* _TASK_
Keep only the lines of the listing that include the word "profile", and copy them.

* _STUDY MATERIAL_
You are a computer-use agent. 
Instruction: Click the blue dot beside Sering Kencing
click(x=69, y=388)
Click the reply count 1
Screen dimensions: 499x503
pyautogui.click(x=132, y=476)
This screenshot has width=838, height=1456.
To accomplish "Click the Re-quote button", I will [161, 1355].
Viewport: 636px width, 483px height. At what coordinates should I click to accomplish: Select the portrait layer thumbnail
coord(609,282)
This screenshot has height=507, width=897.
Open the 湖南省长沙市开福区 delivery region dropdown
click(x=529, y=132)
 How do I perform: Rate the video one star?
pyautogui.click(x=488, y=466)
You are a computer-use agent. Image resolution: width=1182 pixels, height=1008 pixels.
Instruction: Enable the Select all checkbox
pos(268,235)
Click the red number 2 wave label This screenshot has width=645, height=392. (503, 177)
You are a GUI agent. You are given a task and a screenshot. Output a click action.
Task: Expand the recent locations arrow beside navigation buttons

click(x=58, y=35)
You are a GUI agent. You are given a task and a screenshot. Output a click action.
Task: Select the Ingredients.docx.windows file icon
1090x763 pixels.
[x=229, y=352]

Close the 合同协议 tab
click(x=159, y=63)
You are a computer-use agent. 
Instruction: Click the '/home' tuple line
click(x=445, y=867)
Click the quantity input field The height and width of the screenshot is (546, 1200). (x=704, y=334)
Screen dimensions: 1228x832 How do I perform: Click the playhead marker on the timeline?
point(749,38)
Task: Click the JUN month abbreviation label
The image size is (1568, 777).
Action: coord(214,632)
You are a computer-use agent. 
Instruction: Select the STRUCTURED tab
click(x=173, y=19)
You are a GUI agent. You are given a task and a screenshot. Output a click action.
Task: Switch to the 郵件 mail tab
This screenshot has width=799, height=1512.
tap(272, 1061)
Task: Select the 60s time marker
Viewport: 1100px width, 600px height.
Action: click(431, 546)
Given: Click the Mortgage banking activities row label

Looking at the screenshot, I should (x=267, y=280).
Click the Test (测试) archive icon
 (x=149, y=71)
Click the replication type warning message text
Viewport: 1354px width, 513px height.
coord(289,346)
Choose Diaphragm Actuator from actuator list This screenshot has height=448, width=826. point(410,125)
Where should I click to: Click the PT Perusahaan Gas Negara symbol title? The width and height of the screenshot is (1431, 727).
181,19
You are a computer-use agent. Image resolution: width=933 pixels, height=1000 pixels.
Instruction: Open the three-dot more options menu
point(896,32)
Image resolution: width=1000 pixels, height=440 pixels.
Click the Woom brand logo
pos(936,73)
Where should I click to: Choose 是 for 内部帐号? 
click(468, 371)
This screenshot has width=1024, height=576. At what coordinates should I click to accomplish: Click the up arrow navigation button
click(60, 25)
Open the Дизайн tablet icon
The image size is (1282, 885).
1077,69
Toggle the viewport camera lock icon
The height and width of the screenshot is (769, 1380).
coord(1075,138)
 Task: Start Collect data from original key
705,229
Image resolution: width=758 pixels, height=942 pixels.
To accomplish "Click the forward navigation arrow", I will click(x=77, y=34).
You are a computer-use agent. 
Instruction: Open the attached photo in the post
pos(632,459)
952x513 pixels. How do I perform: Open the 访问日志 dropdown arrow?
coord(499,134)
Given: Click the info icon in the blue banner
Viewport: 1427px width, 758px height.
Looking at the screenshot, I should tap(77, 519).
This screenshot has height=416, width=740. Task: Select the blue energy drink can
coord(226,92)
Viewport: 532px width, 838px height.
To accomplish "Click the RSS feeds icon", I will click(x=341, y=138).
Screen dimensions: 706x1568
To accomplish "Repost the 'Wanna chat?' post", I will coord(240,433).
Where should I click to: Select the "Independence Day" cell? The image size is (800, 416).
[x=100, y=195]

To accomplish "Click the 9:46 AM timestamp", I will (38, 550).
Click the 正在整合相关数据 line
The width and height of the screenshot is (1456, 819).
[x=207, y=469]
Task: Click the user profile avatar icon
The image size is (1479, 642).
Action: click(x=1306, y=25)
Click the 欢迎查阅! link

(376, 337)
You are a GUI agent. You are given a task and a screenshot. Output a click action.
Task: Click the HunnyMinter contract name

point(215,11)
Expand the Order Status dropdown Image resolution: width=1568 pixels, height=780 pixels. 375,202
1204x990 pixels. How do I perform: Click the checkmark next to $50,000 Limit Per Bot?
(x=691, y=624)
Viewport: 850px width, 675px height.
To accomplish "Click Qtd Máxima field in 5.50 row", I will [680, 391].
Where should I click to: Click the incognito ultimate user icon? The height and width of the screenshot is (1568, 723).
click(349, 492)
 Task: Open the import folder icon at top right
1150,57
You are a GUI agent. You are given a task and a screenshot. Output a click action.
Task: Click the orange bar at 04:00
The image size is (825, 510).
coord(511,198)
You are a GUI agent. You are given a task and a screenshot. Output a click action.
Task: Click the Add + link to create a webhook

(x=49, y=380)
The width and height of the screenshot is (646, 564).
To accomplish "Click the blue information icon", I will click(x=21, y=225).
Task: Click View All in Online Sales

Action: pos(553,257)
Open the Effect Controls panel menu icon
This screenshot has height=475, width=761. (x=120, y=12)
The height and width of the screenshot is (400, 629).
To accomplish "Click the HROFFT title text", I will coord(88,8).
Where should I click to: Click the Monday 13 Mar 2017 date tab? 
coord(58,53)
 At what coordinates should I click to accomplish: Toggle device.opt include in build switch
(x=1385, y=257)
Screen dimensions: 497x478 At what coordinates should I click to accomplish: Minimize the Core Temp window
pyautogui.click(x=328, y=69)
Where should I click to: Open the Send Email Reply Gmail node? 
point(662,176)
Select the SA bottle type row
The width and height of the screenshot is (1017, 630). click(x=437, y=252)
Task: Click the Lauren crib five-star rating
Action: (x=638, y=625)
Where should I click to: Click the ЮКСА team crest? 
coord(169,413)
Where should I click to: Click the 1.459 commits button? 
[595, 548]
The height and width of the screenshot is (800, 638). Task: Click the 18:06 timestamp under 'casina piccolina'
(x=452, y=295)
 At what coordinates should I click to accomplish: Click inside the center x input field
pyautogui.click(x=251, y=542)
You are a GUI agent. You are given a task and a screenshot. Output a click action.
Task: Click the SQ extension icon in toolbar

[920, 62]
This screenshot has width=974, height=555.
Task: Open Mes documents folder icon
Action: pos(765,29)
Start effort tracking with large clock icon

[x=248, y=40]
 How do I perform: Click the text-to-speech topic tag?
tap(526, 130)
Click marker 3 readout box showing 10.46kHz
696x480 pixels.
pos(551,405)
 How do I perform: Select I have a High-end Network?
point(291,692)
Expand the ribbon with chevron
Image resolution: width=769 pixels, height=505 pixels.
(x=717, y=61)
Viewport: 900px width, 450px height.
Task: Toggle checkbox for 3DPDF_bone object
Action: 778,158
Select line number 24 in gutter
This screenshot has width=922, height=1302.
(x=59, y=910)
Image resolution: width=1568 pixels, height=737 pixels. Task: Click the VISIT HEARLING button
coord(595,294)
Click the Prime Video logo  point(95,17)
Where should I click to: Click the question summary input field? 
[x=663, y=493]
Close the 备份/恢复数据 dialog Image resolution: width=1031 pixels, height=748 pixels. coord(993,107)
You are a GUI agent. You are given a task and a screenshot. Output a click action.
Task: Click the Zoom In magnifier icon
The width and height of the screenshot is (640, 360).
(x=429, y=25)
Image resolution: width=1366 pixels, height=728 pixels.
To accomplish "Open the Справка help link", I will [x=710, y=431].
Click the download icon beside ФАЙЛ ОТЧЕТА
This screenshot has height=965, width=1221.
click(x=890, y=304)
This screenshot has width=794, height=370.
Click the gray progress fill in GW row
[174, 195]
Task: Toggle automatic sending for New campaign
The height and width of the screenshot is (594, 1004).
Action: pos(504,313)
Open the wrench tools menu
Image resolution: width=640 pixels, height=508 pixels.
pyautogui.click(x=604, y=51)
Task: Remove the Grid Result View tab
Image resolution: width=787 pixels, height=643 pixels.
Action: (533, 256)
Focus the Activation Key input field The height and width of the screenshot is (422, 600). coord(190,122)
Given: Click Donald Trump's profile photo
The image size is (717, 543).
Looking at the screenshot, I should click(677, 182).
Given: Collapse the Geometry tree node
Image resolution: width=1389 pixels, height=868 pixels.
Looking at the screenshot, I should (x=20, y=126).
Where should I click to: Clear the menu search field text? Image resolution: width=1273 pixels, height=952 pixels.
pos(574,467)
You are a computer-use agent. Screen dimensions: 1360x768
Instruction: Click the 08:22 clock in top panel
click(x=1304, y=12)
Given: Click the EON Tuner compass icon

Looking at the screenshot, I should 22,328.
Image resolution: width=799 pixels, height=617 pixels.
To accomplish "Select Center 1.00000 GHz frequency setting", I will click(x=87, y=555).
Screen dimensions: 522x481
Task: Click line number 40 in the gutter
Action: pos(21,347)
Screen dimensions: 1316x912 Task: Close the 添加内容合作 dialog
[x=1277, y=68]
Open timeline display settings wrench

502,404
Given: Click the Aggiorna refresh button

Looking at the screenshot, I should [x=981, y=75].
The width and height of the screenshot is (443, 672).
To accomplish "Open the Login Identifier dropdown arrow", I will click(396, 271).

* _OUTPUT_
Task: Click the user profile avatar icon
Given: Click Donald Trump's profile photo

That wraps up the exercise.